AKI

Question 1

What is an AKI?

Answer 1

Abrupt decline in kidney function (decline in actual GFR, disrupted acid base and electrolytes, build up of urea)

Question 2

3 categories of AKI

Answer 2

Pre-renal, intrinsic, post-renal

Question 3

Name pre-renal causes

Answer 3

Hypotension, hypovolemia e.g. trauma, vomiting, dehydration, diarrhoea, sepsis, anaphylaxis (systemic vasodilation). NSAIDs make afferent constrict, ACEi/AIIR antagonists make efferent dilate.
In other countries from malaria, secondary to pregnancy.

Question 4

Explain the mechanism behind pre-renal AKIs

Answer 4

The actual GFR decreases due to decreased blood flow.

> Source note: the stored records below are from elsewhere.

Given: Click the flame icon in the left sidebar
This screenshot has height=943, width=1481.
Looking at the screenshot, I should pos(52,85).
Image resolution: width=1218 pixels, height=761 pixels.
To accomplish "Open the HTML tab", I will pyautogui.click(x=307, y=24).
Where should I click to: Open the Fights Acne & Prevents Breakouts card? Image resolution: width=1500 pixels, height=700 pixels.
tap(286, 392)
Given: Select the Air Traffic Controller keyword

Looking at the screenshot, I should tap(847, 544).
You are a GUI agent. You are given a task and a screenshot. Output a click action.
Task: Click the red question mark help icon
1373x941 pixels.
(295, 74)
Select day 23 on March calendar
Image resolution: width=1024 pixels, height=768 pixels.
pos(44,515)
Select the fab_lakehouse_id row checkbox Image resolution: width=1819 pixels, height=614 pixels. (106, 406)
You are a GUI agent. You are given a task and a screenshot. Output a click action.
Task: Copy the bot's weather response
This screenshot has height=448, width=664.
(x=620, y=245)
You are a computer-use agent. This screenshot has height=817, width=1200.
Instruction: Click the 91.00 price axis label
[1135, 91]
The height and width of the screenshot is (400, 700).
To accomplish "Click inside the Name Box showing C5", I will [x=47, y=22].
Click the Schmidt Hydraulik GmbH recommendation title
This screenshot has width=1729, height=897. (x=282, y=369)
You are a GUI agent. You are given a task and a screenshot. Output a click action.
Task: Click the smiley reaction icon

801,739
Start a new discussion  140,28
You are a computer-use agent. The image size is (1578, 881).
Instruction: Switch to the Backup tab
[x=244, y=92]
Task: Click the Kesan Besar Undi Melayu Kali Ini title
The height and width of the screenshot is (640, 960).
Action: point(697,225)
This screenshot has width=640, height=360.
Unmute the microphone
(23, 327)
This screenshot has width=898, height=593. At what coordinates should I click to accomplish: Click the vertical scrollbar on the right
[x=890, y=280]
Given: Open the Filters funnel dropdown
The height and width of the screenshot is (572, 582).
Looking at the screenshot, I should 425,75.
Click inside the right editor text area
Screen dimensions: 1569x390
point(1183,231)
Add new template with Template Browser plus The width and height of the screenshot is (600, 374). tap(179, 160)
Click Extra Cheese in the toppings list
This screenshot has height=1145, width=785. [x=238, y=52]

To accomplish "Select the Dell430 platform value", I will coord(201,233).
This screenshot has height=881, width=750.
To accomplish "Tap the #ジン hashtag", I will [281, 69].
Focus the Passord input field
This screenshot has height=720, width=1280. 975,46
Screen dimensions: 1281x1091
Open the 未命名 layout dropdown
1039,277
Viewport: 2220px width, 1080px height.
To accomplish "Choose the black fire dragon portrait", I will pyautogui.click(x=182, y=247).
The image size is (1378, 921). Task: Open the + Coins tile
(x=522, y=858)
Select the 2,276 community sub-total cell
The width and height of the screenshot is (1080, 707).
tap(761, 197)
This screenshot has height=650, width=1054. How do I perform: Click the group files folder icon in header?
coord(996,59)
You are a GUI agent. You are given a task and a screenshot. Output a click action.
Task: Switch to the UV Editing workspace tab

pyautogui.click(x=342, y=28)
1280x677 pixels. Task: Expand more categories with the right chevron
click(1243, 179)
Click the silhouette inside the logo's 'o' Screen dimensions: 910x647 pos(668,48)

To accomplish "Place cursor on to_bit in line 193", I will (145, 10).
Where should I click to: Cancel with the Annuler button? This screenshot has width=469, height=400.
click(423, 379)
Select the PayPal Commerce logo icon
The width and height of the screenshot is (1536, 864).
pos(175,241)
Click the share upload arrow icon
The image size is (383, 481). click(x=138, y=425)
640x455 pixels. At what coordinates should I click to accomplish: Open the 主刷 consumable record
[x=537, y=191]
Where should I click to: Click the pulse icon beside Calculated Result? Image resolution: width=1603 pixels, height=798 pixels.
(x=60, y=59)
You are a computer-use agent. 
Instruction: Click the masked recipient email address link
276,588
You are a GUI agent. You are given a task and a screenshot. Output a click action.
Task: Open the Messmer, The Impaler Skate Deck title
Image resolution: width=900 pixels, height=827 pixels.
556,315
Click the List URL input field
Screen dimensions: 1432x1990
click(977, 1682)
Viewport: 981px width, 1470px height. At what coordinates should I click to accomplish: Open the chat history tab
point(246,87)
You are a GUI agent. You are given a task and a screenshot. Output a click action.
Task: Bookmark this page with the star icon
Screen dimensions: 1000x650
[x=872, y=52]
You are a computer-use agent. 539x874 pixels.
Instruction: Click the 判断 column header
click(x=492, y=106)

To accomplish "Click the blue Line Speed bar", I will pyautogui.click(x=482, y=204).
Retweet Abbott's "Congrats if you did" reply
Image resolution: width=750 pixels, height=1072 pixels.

PGs dilate afferent and AgII constricts efferent but if this can’t compensate enough you get AKI.

Question 5

Are pre-renal AKIs responsive to fluids?

Answer 5

Yes, at least initially. If it starts to damage the kidney it may become fluid unresponsive and progress to ATN (acute tubular necrosis)

Question 6

What is ATN?

Answer 6

Acute tubular necrosis- a cause of intrinsic AKIs. Misnomer because not actually necrosis, cells are alive but just damaged.

Question 7

Is ATN responsive to fluids?

Answer 7

No, cells are already damaged- risk of fluid overload

Question 8

Causes of ATN?

Answer 8

Sepsis, nephrotoxins, ischaemia

Question 9

Name some nephrotoxins

Answer 9

Myoglobin, urate, bilirubin, x-ray contrast, NSAIDs

Question 10

What’s the problem with myoglobin?

Answer 10

Can cause rhabdomyolysis- causes coke coloured urine ‘myoglobinuria’ and damages kidney, causing AKI from ATN. Symptoms include muscle pain, confusion, vomiting, weakness.

Question 11

Causes of rhabdomyolysis?

Answer 11

Crush injury, unconscious and immobile muscle

Question 12

In ATN which parts of the nephron get damaged first?

Answer 12

PCT and TAL of LoH because they have the highest O2 demands and aren’t close to the glomerulus

Question 13

Causes of intrinsic AKIs?

Answer 13

ATN, acute interstitial nephritis (an inflam response from toxins or infection, invasion of eosinophils), malignant hypertension, small vessel disease e.g. microangiopathic haemolytic anemia, haemolytic uremic syndrome, pre-eclampsia,

Question 14

Causes of post-renal AKIs?

Answer 14

Obstruction. More common in elderly. Must occur in both kidneys or the only functioning kidney

Question 15

Mechanism of problem with post-renal AKIs?

Answer 15

Blocked ureter, raises intraluminal pressure, renal pelvis dilatation (hydropnephrosis=swollen kidney from urine), renal function decreases

Question 16

What happens clinically in AKIs?

Answer 16

Actual GFR down, urea and creatinine up, reduction in GFR means less HCO3 reabsorbed and regenerated and less HCl- excreted, acidosis –> hyperkalemia because H K pump used more, hyperkalemia means arrythmias

Question 17

What can we do to protect the heart from hyperkalemia?

Answer 17

Calcium gluconate

Question 18

ECG changes in hyperkalemia?

Answer 18

Progressive changes- tall T waves, small P waves, wide QRS, sine waves –> arrest

Question 19

What investigations are appropriate in AKIs?

Answer 19

Urinalysis in all, microscopy if sign of infection, all USS <24hrs, CXR for fluid overload and infection. only biopsy if all pre and post renal causes have been ruled out

Question 20

When is dialysis appropriate?

Answer 20

Nephrotoxins ongoing damage, not responding to diuretics, signs of uremia, if can’t fix hyperkalemia

Question 21

Commonest cause of AKI?

Answer 21

Pre-renal- Hypotension or dehydration

Question 22

Oliguria?

Answer 22

<500ml urine/day or <20ml/hour